The California Consumer Privacy Act (CCPA)—the nation’s most expansive data privacy law—will go into effect in 2020. It governs the ways companies can use the personal information of consumers, and grants individuals certain rights to data that companies have collected about them. Before CCPA takes effect, California’s Attorney General will issue regulations to clarify parts of the law, and updating the definition of personal information in particular.
One type of personal information is a probabilistic identifier. Understanding the meaning of probabilistic identifiers is critical to understanding the scope of CCPA, but the legislative language is vague and flawed. The Attorney General has the power and mandate to clarify the meaning of the term through regulation. In order to reduce uncertainty during transition to CCPA enforcement, the Attorney General’s regulations on CCPA should clarify three points.
- Probabilistic identifiers can take many forms.
- The power of the data, not its form, is important.
- Probabilistic identifiers might not consist of personal information.
Before I can explain what that means, we need to understand what’s wrong with the legislative definition of probabilistic identifiers. And to do that, we need to talk about something called cross-device tracking.
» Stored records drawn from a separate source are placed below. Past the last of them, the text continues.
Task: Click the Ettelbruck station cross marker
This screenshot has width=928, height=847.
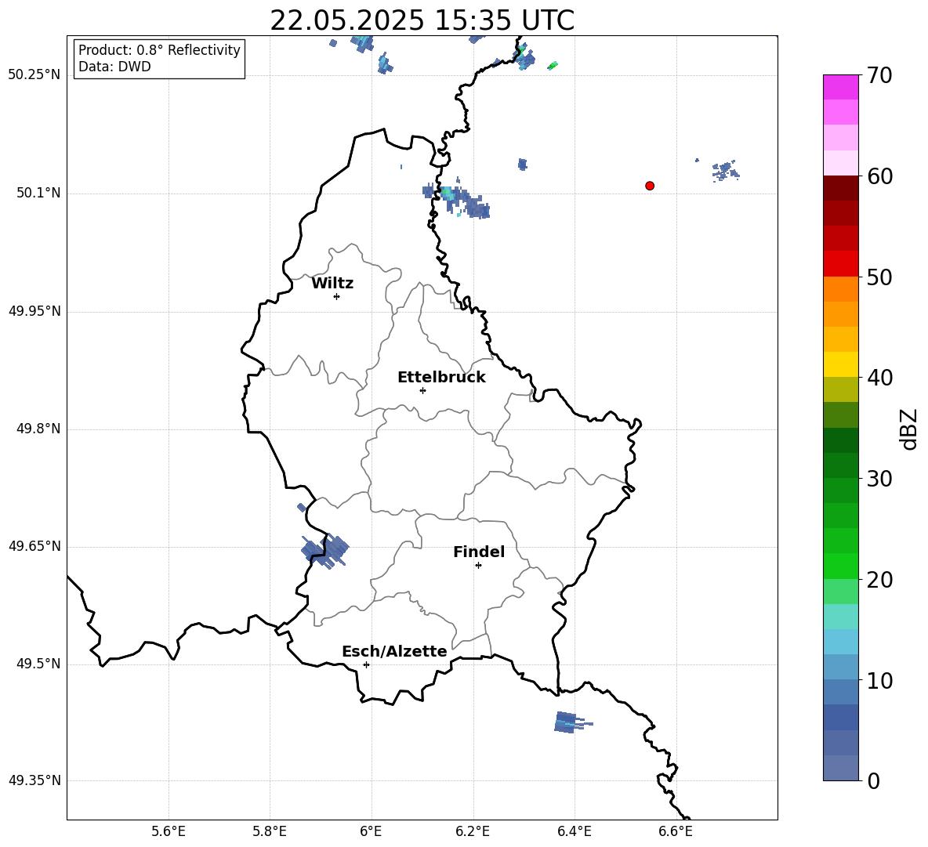Action: pos(422,390)
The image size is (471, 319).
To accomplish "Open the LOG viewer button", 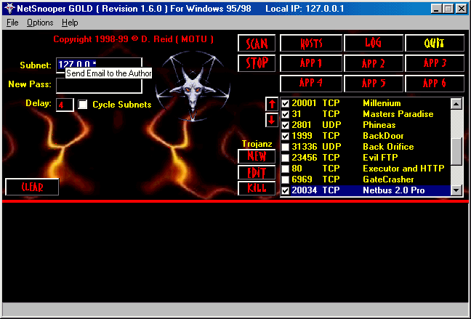I will click(x=373, y=44).
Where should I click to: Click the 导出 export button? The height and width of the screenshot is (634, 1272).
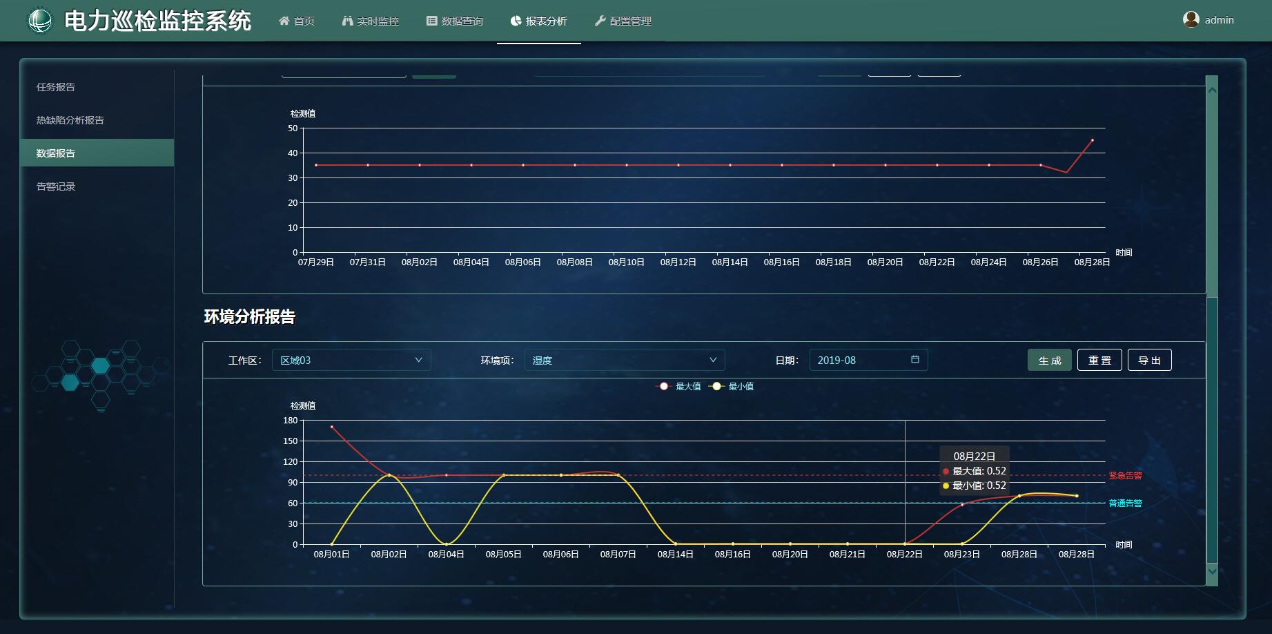coord(1149,361)
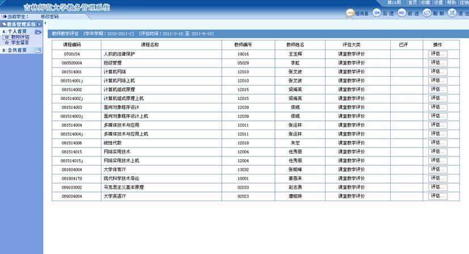Open 设置 in the top menu

(x=438, y=3)
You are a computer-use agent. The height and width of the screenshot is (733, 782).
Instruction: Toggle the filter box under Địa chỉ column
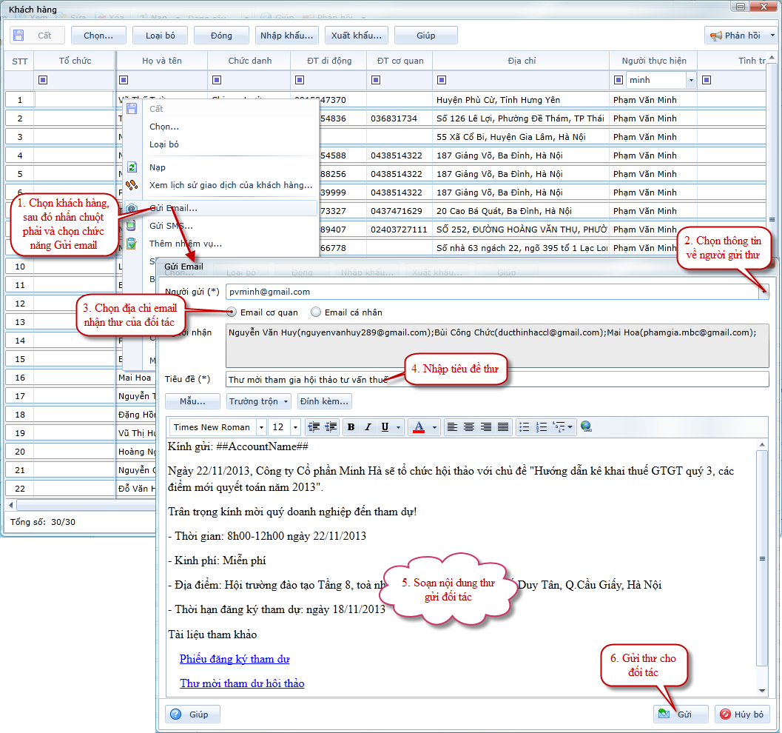[442, 80]
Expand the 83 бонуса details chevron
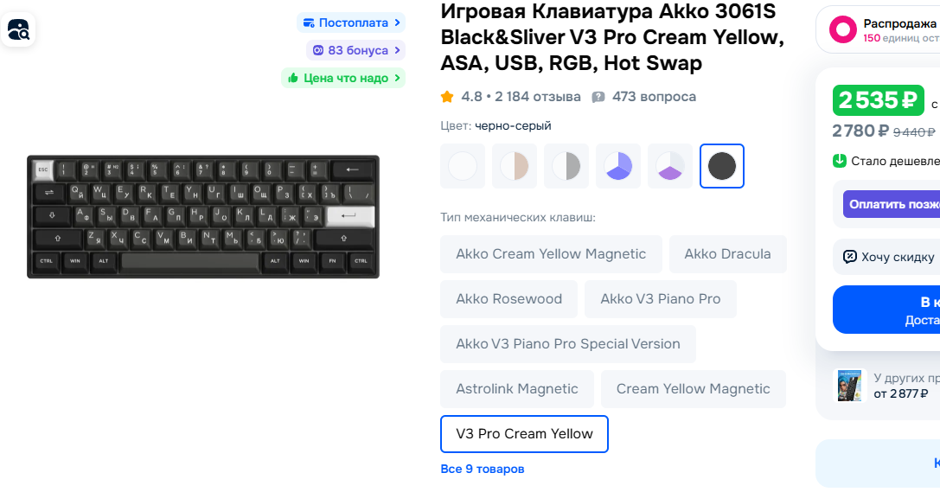Image resolution: width=940 pixels, height=492 pixels. pos(397,50)
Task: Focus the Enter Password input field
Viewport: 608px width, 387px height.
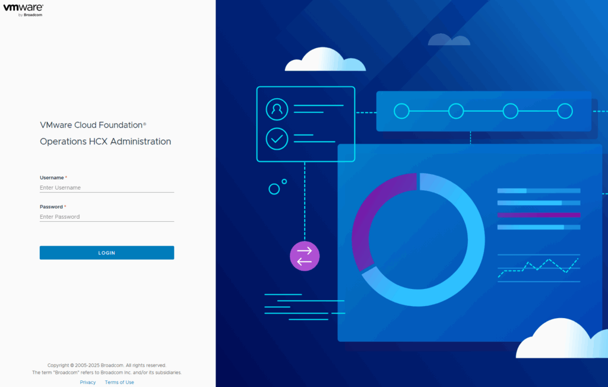Action: [x=107, y=217]
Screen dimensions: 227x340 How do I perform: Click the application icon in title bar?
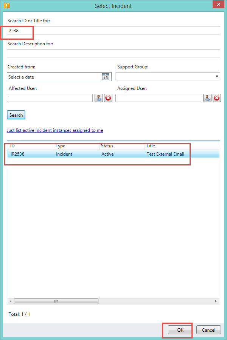point(6,6)
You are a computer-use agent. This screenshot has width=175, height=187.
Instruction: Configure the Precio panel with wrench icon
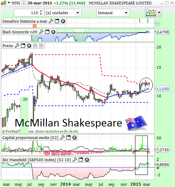pos(17,45)
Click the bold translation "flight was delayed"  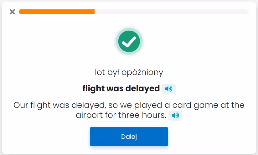point(121,89)

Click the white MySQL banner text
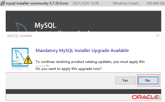[46, 25]
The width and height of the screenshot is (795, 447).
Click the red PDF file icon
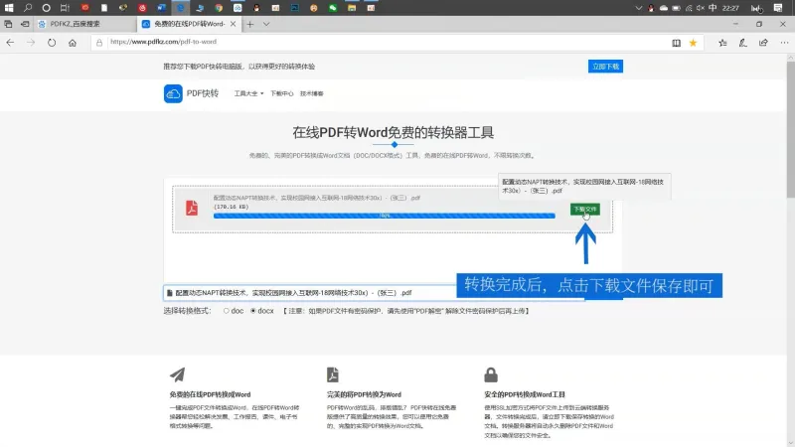click(x=192, y=208)
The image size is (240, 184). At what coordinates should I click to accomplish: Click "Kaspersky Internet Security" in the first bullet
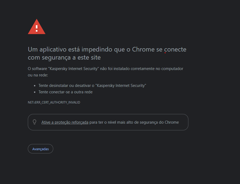[121, 86]
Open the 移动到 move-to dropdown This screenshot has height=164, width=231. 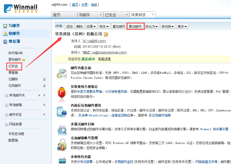tap(167, 26)
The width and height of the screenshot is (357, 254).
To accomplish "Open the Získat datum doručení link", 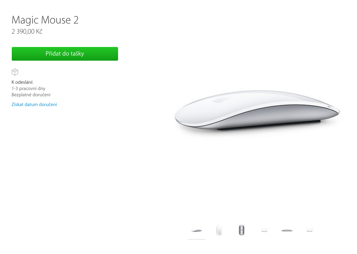I will [34, 104].
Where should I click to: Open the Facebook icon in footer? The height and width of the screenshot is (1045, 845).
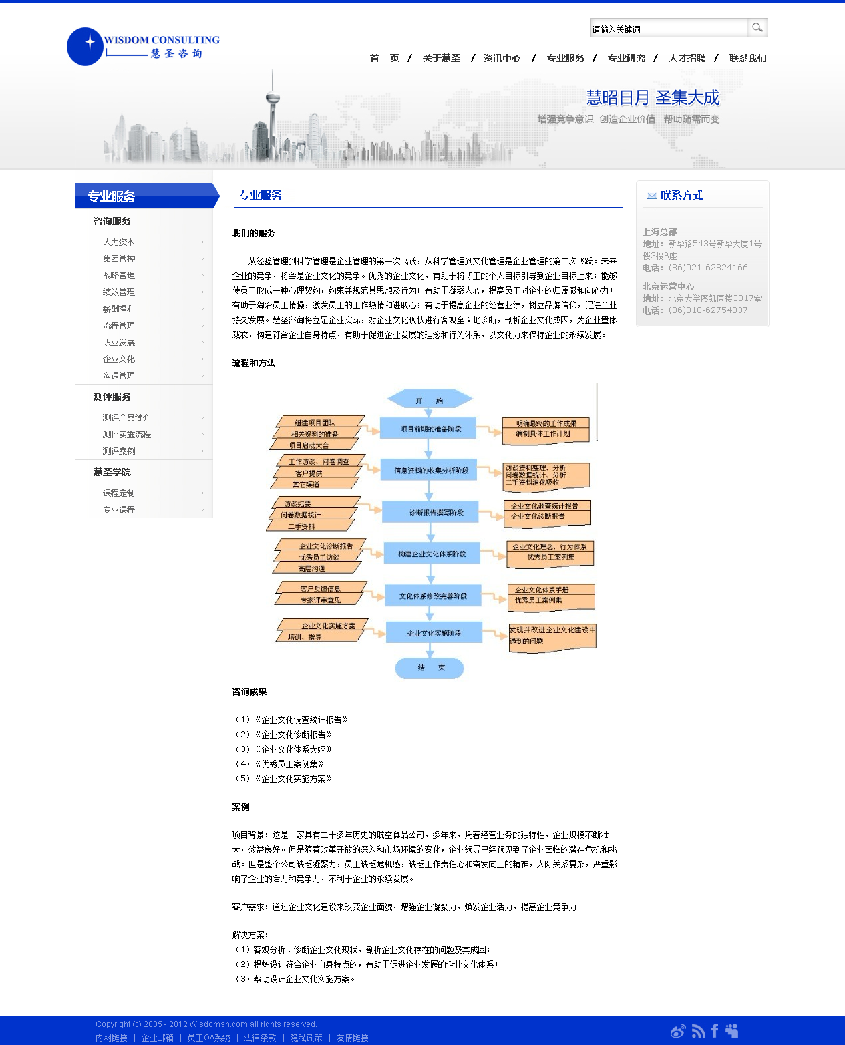point(715,1030)
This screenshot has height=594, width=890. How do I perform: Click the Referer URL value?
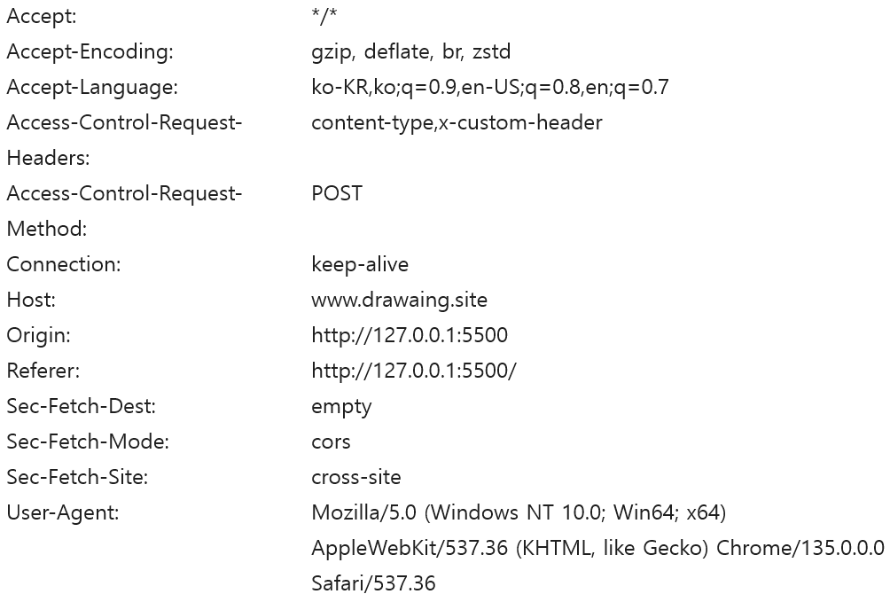(x=413, y=371)
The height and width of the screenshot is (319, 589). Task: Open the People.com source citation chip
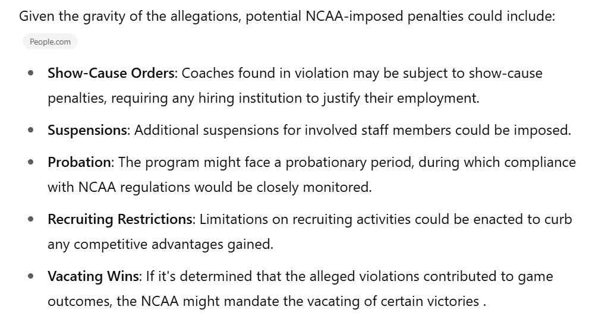click(x=50, y=42)
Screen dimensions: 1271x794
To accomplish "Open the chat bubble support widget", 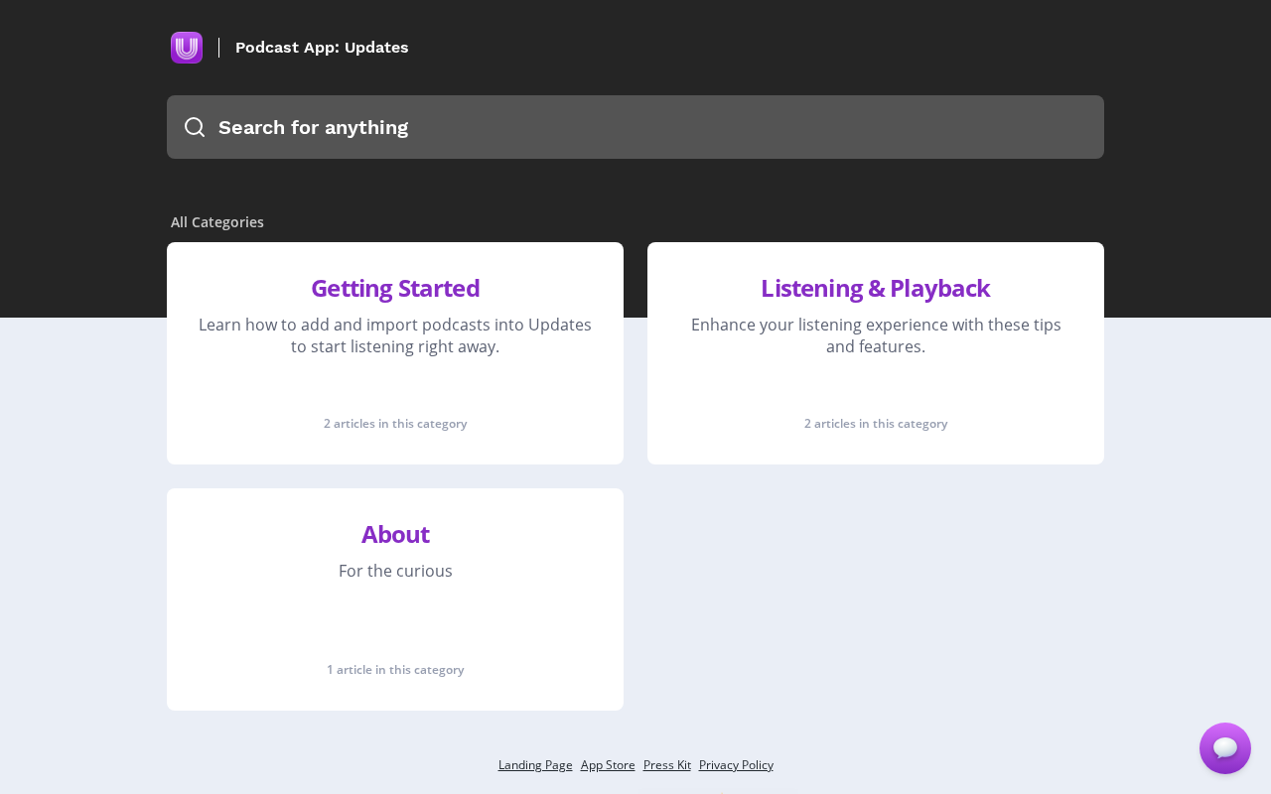I will (x=1224, y=748).
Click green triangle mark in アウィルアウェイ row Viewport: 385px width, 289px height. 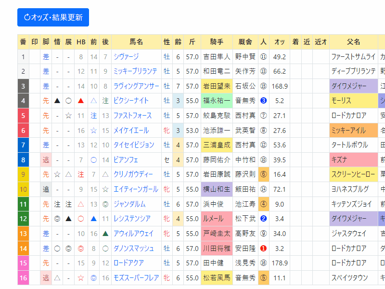[x=105, y=234]
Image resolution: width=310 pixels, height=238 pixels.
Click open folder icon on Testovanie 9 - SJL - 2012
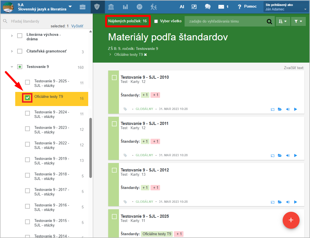pos(280,202)
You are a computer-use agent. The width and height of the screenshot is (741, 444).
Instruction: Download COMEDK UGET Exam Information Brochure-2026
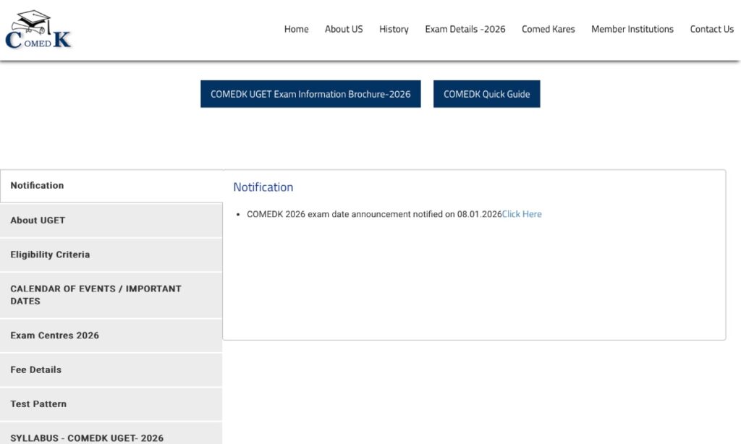(310, 94)
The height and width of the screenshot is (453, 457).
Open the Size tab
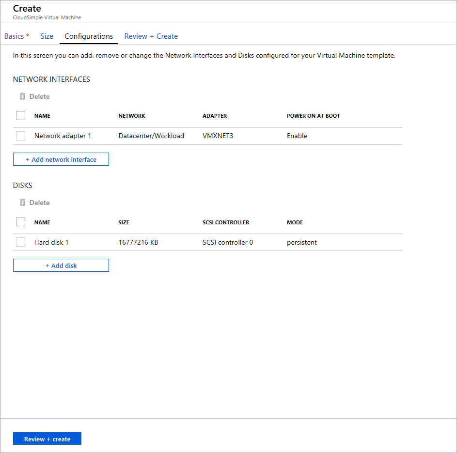coord(47,36)
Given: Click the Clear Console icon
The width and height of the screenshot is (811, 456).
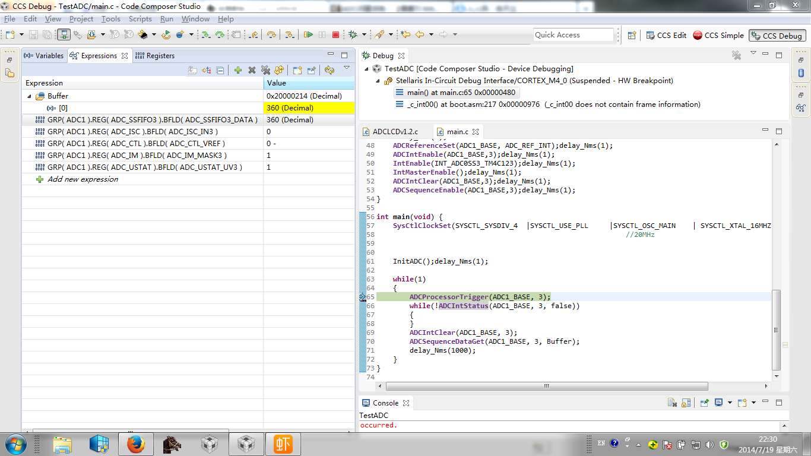Looking at the screenshot, I should (672, 403).
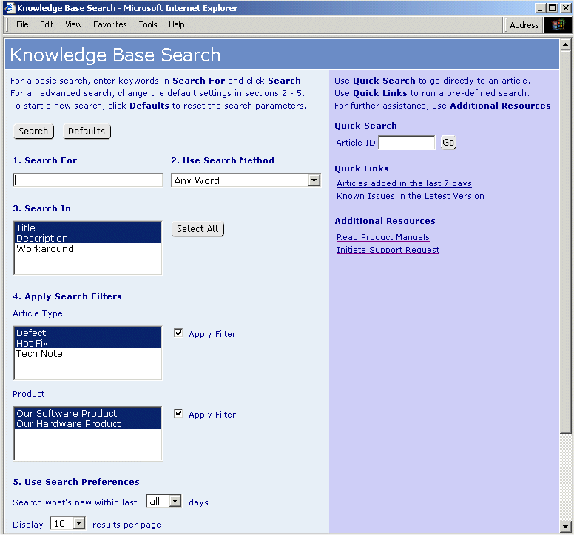This screenshot has width=574, height=535.
Task: Click Go next to Article ID
Action: pyautogui.click(x=449, y=143)
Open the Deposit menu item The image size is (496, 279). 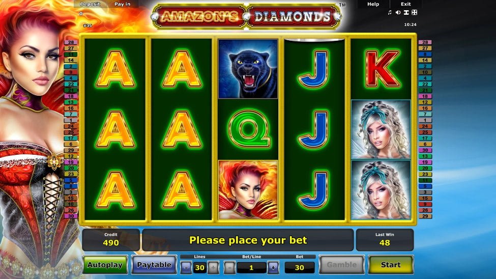pos(90,4)
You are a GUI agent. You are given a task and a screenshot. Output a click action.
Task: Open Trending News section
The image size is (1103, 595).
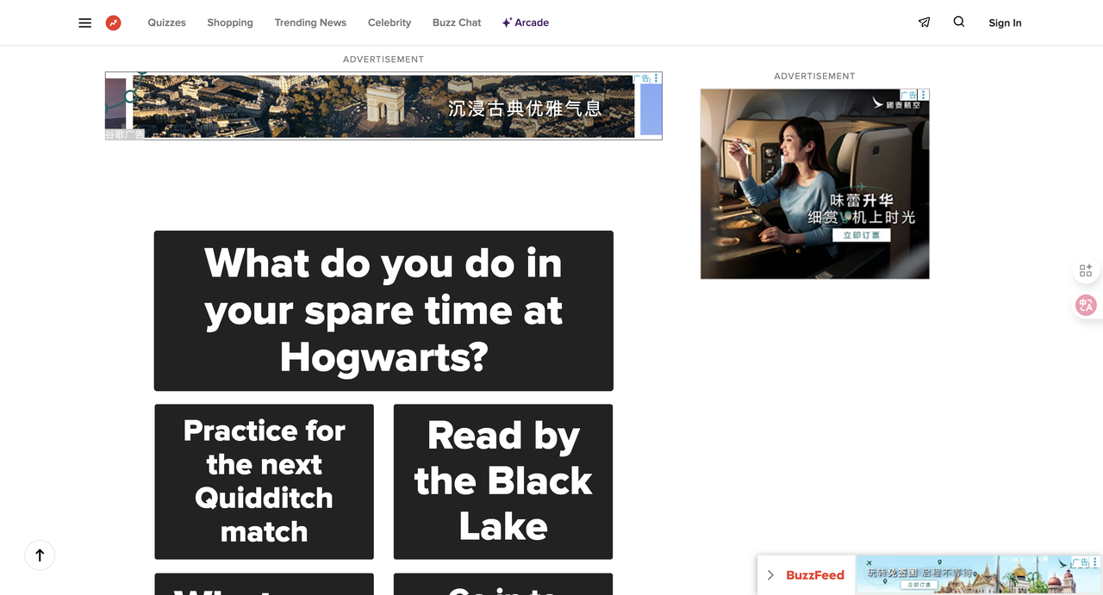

In the digital advertising industry, the term probabilistic identification is most often used to refer to a set of technologies enabling cross-device tracking. Cross-device tracking is used to link consumer behavior across devices and contexts.
Here’s how it works.
It all starts with an online tracker. An online tracker collects information about people and devices that connect to websites. Typically trackers are operated not by the webpage being visited, but by third parties that monitor access to thousands of different websites all at once.
Let’s imagine an online tracker that collects from each webpage access: the URL of the webpage, the time, the type of device being used (e.g., iPhone, Windows laptop), and the device’s location rounded to the nearest 100 feet. Our tracker collects this information constantly from hundreds of webpages, resulting in a raw dataset with thousands or millions of new records every hour.
This information may seem rather innocuous. After all, the tracker doesn’t even record any persistent device identifiers (i.e., unique identifiers like cookies, IP address, or advertising IDs).
Even so, our tracker can learn a lot about me by analysing my movement and browsing patterns over time. It can learn that I have two devices, a phone and a computer. It can deduce what time I get out of bed, whether I’m late to work, and that I may be in the market for new clothes. The tracker can build a profile of me, my devices, my habits, and my interests, all without knowing my name.
The inferences drawn from this data are probabilistic: they are essentially best-guess inferences based on the analysis of data, but these best-guesses are in practice quite good. This type of tracking and inference is happening on thousands of websites, to millions of people and devices, all the time.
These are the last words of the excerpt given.